▸ Source information
****

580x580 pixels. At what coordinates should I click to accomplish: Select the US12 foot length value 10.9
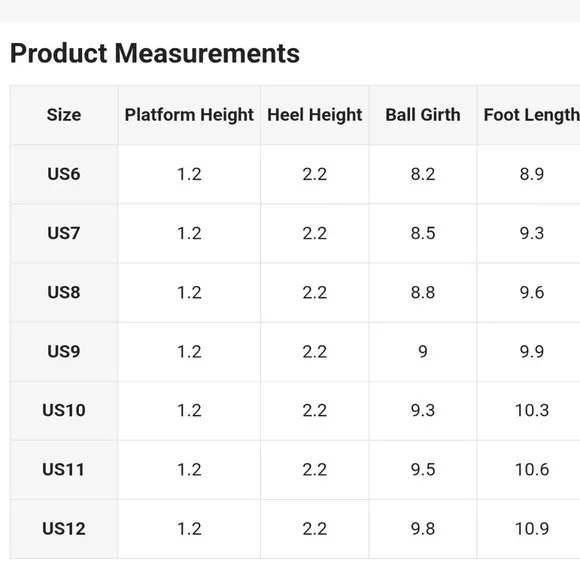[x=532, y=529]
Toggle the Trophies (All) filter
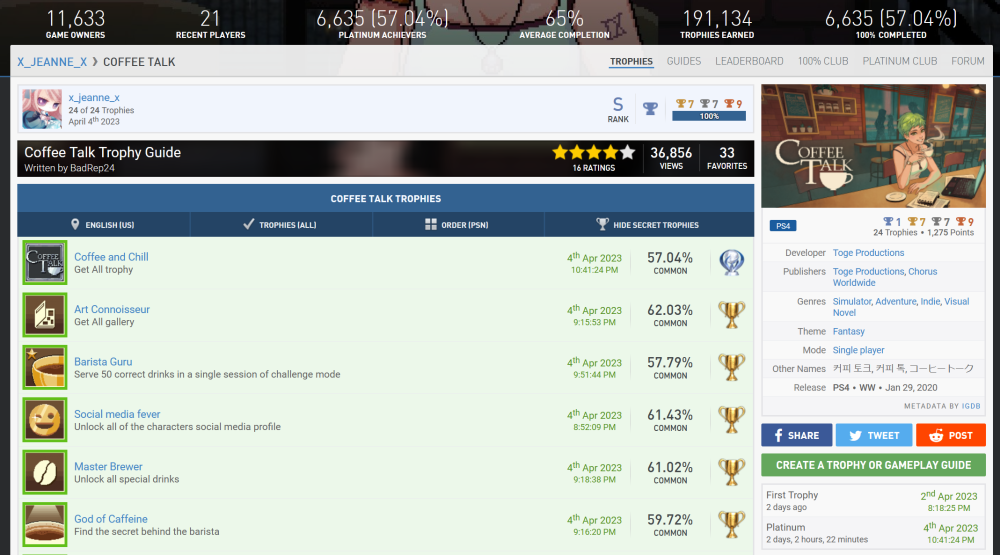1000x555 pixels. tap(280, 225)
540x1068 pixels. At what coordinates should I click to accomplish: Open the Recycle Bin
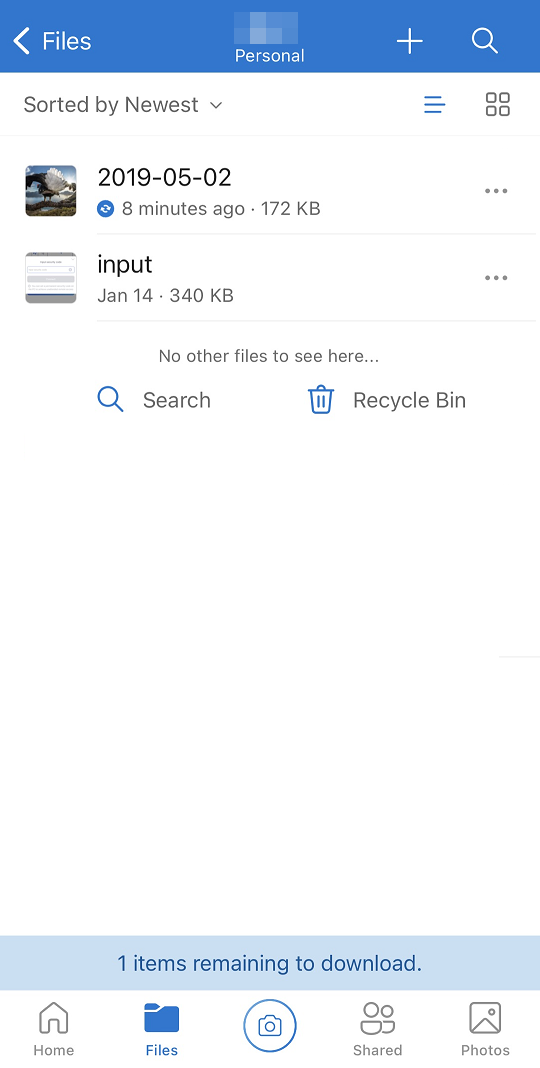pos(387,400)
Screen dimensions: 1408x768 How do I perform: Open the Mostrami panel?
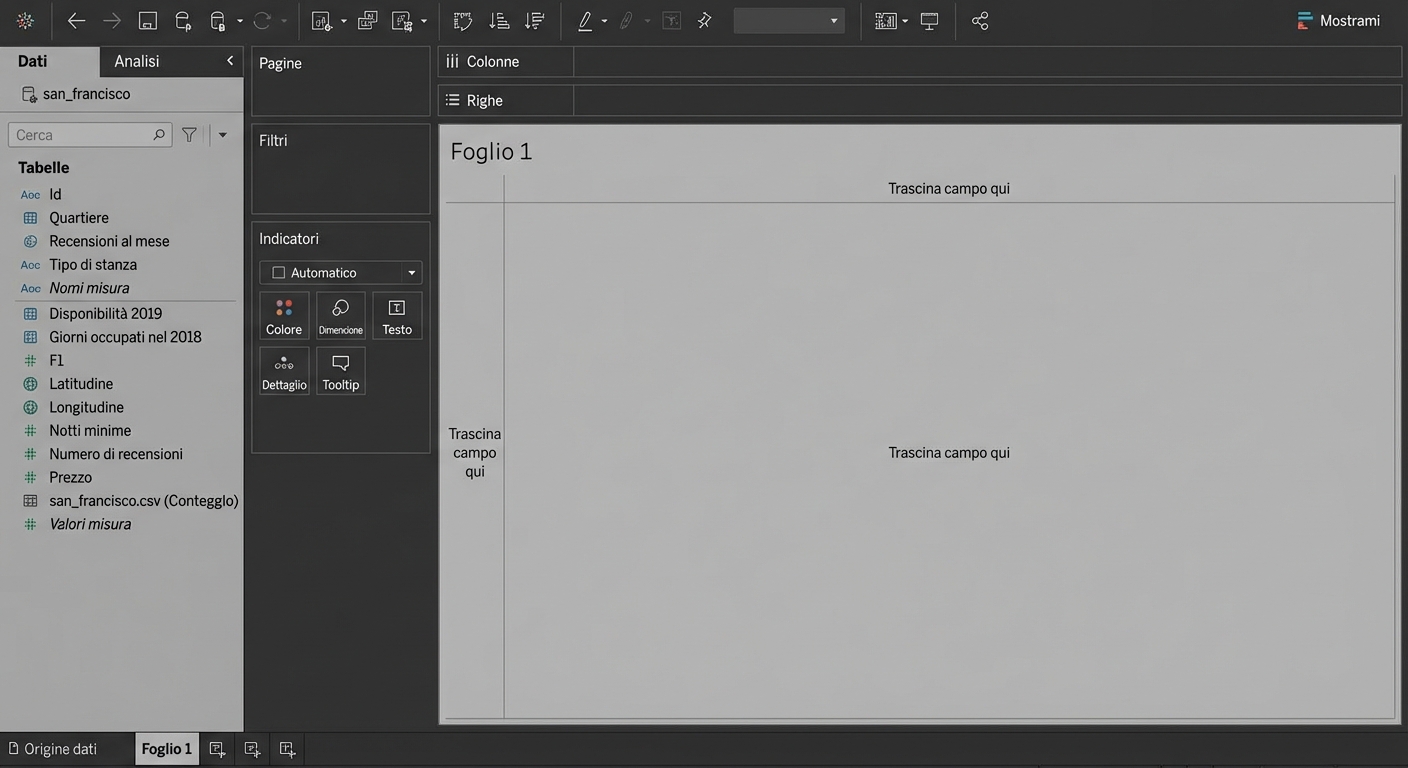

****

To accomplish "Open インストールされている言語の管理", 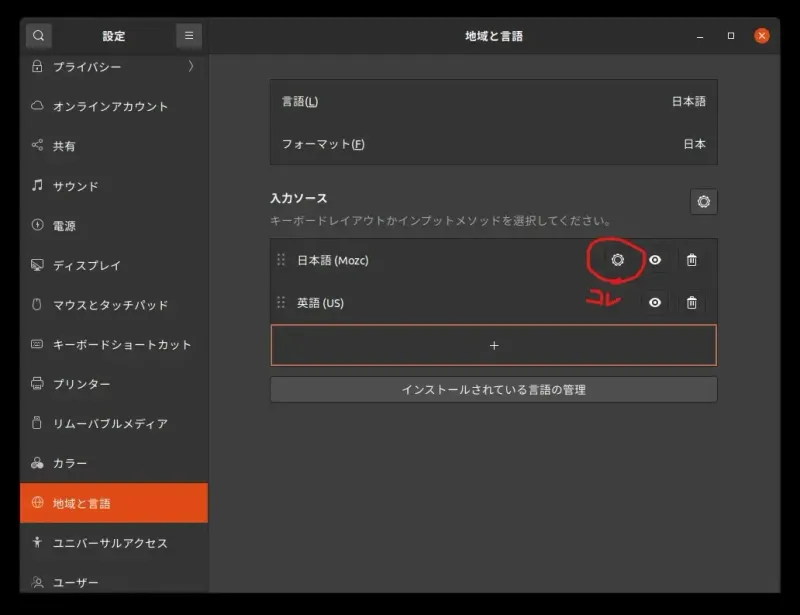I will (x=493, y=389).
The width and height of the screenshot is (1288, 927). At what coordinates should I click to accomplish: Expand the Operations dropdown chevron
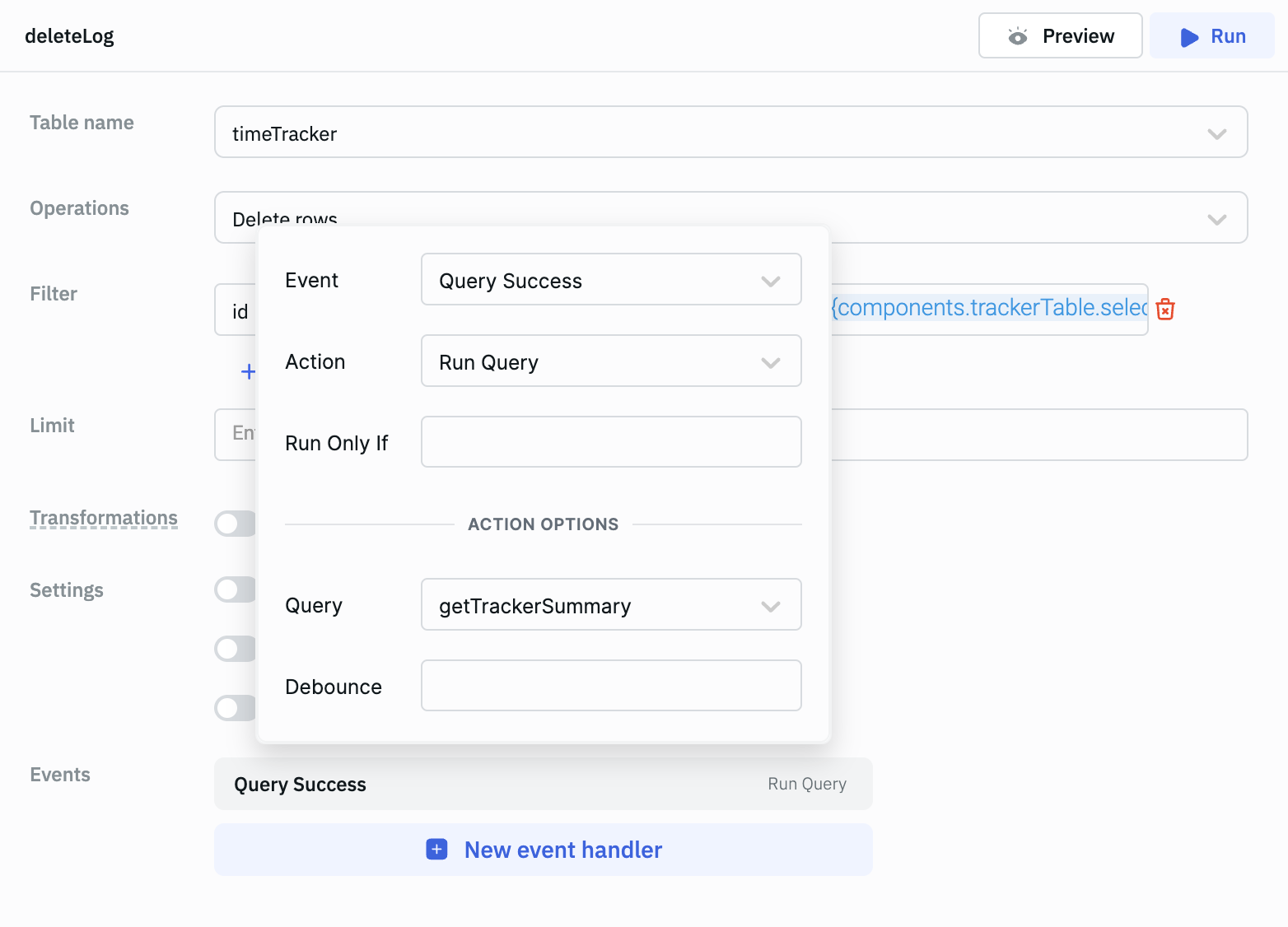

****

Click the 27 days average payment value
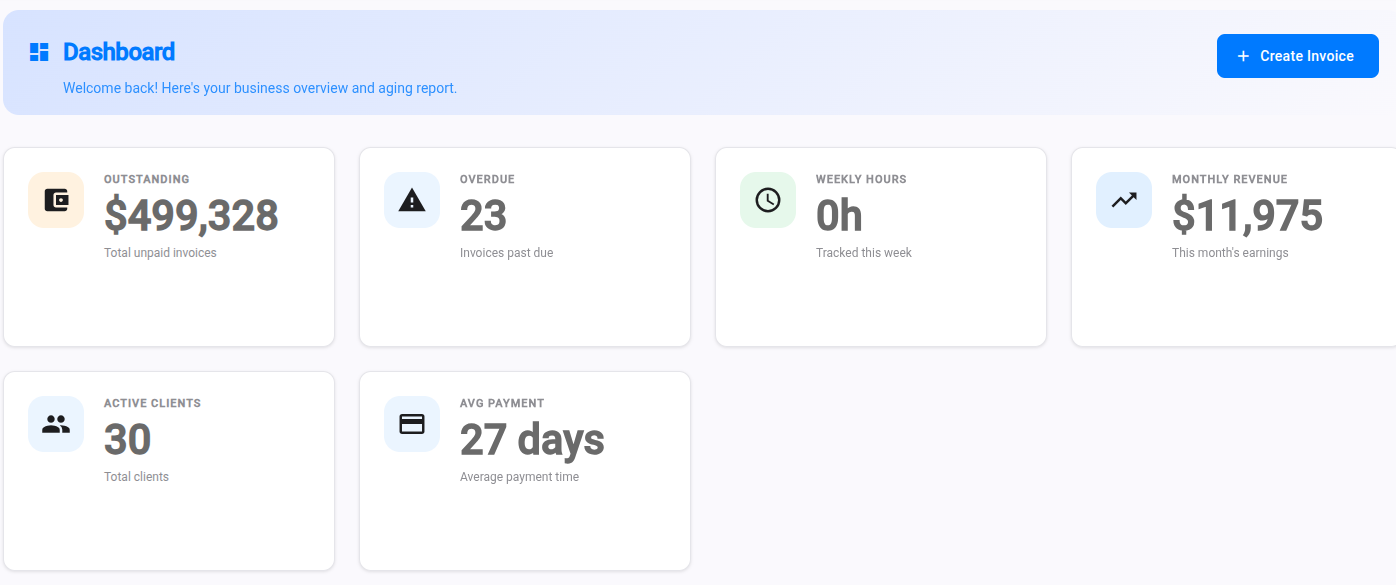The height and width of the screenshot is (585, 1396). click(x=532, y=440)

****

▸ Try it
Because only one stretch of the records is wanted, please output the lines from the one holding "580x580 pixels. At" through the one holding "Screen dimensions: 1408x768" exactly, both included, and leave every picture out.

▸ Answer for this exercise
580x580 pixels. At what coordinates should I click to accomplish: Select the US12 foot length value 10.9
[x=532, y=529]
Toggle the Trophies (All) filter
1000x555 pixels. tap(280, 225)
540x1068 pixels. At what coordinates should I click to accomplish: Open the Recycle Bin
pos(387,400)
Screen dimensions: 1408x768 How do I perform: Open the Mostrami panel?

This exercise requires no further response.